• _What you will do_
Please return each entry exactly as it appears, but not the pictures.
[Provided data Boundary: Start]
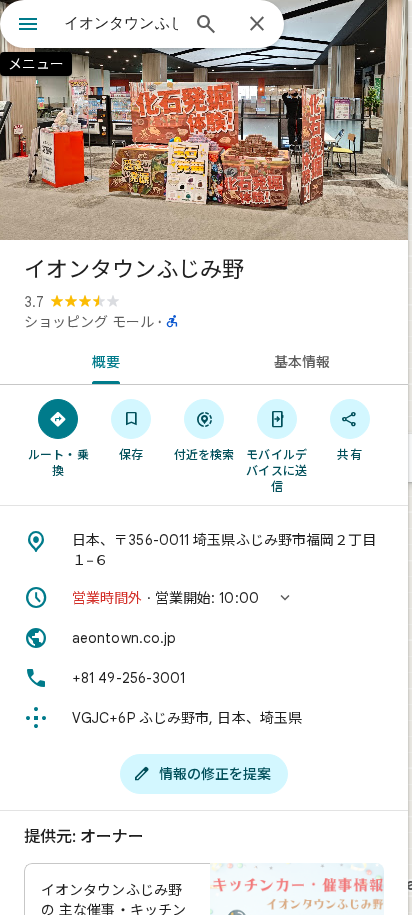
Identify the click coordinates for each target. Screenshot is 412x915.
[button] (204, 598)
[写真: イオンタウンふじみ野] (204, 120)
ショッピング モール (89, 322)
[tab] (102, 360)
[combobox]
[Provided data Boundary: End]
• _Task answer_
Identify the click coordinates for each target. Screenshot is 412x915.
[button] (204, 598)
[写真: イオンタウンふじみ野] (204, 120)
ショッピング モール (89, 322)
[tab] (102, 360)
[combobox]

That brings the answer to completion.